From the Chautauqua parking lot take the Chautauqua Trail to its intersection with the Bluebell-Baird Trail (0.6 mi). Continue past the intersection on the trail that provides climbing access to the first three Flatirons. The trail soon forks. Take the left branch, which is marked as leading to the Third Flatiron, but first goes along the base of the Second. Soon after crossing a talus slope, the trail widens and deposits you at the lowest point of the Second Flatiron. That is where Freeway starts.
The route follows the evident ridge that crosses the east face of the Second Flatiron diagonally, tending right and reaching the north ridge below the summit block. Freeway skirts the Pullman Car and does not reach its summit.
From the foot of the flatiron, go up straight for about 200 feet until you reach the ridge. Continue along the ridge to a notch
about two thirds up the face. This notch is traditionally passed by jumping down (5-6 feet) on the continuation of the ridge.

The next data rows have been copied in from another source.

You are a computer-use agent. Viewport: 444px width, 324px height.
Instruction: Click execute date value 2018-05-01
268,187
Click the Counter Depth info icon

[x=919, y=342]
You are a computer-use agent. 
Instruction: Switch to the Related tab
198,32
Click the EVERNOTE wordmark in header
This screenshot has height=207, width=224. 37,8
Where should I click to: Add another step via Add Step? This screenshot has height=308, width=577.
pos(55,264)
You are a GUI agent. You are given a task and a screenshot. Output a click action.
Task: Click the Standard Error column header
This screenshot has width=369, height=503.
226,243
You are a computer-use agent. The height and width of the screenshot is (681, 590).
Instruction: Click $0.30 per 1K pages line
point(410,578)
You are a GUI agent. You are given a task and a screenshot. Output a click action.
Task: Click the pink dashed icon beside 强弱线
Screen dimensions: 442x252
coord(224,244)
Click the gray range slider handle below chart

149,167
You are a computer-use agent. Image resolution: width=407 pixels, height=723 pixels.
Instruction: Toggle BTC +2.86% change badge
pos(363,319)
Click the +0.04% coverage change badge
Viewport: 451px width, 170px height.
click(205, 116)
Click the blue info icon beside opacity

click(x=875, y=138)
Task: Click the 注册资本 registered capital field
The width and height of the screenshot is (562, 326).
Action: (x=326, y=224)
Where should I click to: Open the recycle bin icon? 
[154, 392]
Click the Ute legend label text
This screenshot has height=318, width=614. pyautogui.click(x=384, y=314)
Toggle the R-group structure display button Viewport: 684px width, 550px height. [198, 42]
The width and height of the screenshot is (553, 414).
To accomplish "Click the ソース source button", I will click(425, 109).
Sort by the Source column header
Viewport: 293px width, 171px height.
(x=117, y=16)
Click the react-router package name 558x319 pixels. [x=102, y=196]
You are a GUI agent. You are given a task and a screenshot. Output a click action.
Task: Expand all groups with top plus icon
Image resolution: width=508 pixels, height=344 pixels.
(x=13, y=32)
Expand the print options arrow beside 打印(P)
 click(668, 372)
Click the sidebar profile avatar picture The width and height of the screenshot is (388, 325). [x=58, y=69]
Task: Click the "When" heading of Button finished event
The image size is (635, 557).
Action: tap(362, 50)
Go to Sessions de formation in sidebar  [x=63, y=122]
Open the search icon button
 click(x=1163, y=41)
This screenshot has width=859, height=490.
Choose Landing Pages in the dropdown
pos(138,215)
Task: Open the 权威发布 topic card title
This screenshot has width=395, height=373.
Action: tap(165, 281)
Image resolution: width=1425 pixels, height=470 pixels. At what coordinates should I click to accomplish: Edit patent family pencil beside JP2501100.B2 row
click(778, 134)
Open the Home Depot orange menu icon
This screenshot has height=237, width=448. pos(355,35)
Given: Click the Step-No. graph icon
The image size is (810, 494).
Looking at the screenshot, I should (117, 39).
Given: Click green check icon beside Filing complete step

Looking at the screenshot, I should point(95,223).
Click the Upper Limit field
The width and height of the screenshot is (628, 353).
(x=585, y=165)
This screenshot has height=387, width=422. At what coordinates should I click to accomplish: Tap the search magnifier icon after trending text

Past the notch, climb a slab until you reach the north ridge, from which you can look down and see the trail that follows the gully between the first two flatirons. Do not try to descend here. Continue instead along the north ridge until you reach a notch from which you can literally walk off from the face and onto the descent trail. Turn right and follow the trail down to Chautauqua.
The lower part of this route does not follow a well defined line. It is also somewhat tricky and you can easily wander into class 5 territory. Higher up, Freeway is very logical, not difficult, but quite continuous: A great route for its level of difficulty. The total length is about 800 feet according to Roach.
Experienced climbers often ascend the Freeway unroped. The route should not be underestimated, though. As a rule of thumb, class 3 and 4 routes on the Flatirons are more technically challenging than routes of the same rating in, say, RMNP or IPW. The sandstone slabs have a way of luring the inexperienced into spots from which both progress and retreat suddenly appear problematic.
If you do bring a rope, keep in mind that the rock is rather compact and does not offer many opportunities to place protection. A light rack with small and medium cams and a few slings to hitch around trees is probably all you will need.